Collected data
"""

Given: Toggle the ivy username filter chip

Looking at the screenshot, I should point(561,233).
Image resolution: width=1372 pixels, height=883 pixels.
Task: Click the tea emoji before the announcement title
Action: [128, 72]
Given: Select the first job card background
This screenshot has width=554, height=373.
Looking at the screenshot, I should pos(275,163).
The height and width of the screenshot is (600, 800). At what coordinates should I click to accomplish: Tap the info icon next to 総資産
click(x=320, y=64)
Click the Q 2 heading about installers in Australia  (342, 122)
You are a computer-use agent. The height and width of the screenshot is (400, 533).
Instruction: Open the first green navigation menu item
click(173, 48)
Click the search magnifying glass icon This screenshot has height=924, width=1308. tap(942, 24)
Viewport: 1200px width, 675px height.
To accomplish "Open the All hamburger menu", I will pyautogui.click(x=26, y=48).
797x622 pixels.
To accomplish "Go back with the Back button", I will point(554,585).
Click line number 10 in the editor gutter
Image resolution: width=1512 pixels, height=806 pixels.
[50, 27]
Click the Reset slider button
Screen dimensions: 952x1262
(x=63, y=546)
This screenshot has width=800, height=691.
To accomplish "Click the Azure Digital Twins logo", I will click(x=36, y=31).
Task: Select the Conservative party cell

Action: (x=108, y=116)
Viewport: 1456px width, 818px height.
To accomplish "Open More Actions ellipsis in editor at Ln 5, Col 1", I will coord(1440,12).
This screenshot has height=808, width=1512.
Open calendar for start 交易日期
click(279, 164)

"""

WORK ORDER
Each line above that contains the string "Viewport" should be identified and copied.

ANSWER TO THIS EXERCISE
Viewport: 1200px width, 675px height.
Viewport: 1456px width, 818px height.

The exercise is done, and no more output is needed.